We have 2 clusters on GKE: dev
and production
. I tried to run this command on dev
cluster:
gcloud beta container clusters update "dev" --update-addons=NodeLocalDNS=ENABLED
And everything went great, node-local-dns pods are running and all works, next morning I decided to run same command on production
cluster and node-local-dns fails to run, and I noticed that both PILLAR__LOCAL__DNS and PILLAR__DNS__SERVER in yaml aren't changed to proper IPs, I tried to change those variables in config yaml, but GKE keeps overwriting them back to yaml with PILLAR__DNS__SERVER variables...
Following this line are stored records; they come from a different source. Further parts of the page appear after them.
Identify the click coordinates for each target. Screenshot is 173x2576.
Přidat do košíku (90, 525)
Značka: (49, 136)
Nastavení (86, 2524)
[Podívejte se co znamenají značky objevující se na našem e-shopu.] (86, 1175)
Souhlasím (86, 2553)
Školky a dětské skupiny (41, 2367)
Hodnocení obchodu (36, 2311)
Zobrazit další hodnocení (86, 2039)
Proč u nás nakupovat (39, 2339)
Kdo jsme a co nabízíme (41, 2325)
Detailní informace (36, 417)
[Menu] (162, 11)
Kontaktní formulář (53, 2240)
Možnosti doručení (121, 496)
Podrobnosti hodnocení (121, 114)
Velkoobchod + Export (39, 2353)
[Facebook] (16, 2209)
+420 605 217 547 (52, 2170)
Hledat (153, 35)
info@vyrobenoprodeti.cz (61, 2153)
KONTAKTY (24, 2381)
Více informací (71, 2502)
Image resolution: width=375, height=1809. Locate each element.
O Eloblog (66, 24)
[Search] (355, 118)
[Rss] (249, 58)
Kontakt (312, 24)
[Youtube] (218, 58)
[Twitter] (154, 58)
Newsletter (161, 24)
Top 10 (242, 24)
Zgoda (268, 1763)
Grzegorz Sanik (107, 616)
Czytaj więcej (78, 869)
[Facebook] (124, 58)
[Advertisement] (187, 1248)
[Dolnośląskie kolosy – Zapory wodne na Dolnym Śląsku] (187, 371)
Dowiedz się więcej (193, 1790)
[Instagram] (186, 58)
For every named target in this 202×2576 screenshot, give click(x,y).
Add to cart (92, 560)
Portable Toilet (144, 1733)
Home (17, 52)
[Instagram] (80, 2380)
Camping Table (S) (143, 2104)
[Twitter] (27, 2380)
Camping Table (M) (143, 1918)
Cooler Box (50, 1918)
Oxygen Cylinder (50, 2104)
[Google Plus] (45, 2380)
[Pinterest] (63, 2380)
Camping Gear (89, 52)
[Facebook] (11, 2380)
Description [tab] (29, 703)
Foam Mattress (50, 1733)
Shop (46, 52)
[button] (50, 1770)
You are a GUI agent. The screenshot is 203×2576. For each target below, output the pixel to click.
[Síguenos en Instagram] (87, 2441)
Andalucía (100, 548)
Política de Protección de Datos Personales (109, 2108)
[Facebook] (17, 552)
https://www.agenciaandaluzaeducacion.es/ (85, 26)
The only difference between clusters is that dev
runs on 1.15.9-gke.24
and production 1.15.11-gke.1
.
Apparently 1.15.11-gke.1
version has a bug.
I recreated it first on 1.15.11-gke.1
and can confirm that node-local-dns
Pods
fall into CrashLoopBackOff
state:
node-local-dns-28xxt 0/1 CrashLoopBackOff 5 5m9s
node-local-dns-msn9s 0/1 CrashLoopBackOff 6 8m17s
node-local-dns-z2jlz 0/1 CrashLoopBackOff 6 10m
When I checked the logs:
$ kubectl logs -n kube-system node-local-dns-msn9s
2020/04/07 21:01:52 [FATAL] Error parsing flags - Invalid localip specified - "__PILLAR__LOCAL__DNS__", Exiting
Upgrade to 1.15.11-gke.3
helped. First you need to upgrade your master-node and then your node pool. It looks like on this version everything runs nice and smoothly:
$ kubectl get daemonsets -n kube-system node-local-dns
NAME DESIRED CURRENT READY UP-TO-DATE AVAILABLE NODE SELECTOR AGE
node-local-dns 3 3 3 3 3 addon.gke.io/node-local-dns-ds-ready=true 44m
$ kubectl get pods -n kube-system -l k8s-app=node-local-dns
NAME READY STATUS RESTARTS AGE
node-local-dns-8pjr5 1/1 Running 0 11m
node-local-dns-tmx75 1/1 Running 0 19m
node-local-dns-zcjzt 1/1 Running 0 19m
As it comes to manually fixing this particular daemonset yaml
file, I wouldn't recommend it as you can be sure that GKE's auto-repair and auto-upgrade features will overwrite it sooner or later anyway.
I hope it was helpful.